TASK GOAL:
Copy the records word for word, starting with the first line and stopping after the line that contains "Action: [370, 600]".
-- Start of MATERIAL SHOWN --
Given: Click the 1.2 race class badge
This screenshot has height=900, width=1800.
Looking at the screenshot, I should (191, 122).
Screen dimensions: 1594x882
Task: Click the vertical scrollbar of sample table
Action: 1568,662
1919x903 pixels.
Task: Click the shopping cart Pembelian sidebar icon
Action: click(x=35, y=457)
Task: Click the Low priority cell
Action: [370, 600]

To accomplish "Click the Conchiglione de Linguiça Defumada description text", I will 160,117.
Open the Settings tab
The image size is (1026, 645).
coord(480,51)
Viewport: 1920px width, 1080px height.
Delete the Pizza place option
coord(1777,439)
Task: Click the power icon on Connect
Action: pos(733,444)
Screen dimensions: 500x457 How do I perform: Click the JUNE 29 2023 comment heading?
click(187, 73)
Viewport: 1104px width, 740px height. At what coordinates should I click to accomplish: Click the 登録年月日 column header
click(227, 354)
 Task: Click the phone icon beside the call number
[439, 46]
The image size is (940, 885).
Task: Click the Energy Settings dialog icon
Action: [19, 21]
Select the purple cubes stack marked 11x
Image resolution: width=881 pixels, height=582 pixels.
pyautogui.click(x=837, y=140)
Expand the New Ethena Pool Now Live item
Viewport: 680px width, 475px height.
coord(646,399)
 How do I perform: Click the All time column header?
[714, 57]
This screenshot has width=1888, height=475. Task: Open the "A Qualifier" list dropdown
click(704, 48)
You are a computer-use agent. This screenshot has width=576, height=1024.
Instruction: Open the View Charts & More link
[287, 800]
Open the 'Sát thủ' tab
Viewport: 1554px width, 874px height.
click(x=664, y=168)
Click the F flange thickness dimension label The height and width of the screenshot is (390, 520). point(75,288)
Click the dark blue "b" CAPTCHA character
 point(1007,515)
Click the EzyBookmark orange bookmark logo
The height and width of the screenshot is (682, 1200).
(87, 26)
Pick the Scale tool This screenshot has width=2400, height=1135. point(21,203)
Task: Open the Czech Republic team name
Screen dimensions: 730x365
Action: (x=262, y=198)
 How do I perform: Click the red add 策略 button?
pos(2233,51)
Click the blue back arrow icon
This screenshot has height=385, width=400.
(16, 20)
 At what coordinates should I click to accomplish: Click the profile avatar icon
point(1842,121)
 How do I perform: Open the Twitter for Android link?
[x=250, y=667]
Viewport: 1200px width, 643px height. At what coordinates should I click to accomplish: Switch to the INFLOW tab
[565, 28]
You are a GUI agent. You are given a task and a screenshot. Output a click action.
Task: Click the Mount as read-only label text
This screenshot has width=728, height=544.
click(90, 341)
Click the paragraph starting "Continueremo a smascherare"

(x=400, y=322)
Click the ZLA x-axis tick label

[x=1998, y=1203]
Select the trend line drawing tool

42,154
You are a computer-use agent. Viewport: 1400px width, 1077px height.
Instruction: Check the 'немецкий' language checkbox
-- End of MATERIAL SHOWN --
COMPLETE ANSWER:
Given: Click the 1.2 race class badge
This screenshot has height=900, width=1800.
Looking at the screenshot, I should (191, 122).
Screen dimensions: 1594x882
Task: Click the vertical scrollbar of sample table
Action: 1568,662
1919x903 pixels.
Task: Click the shopping cart Pembelian sidebar icon
Action: click(x=35, y=457)
Task: Click the Low priority cell
Action: [370, 600]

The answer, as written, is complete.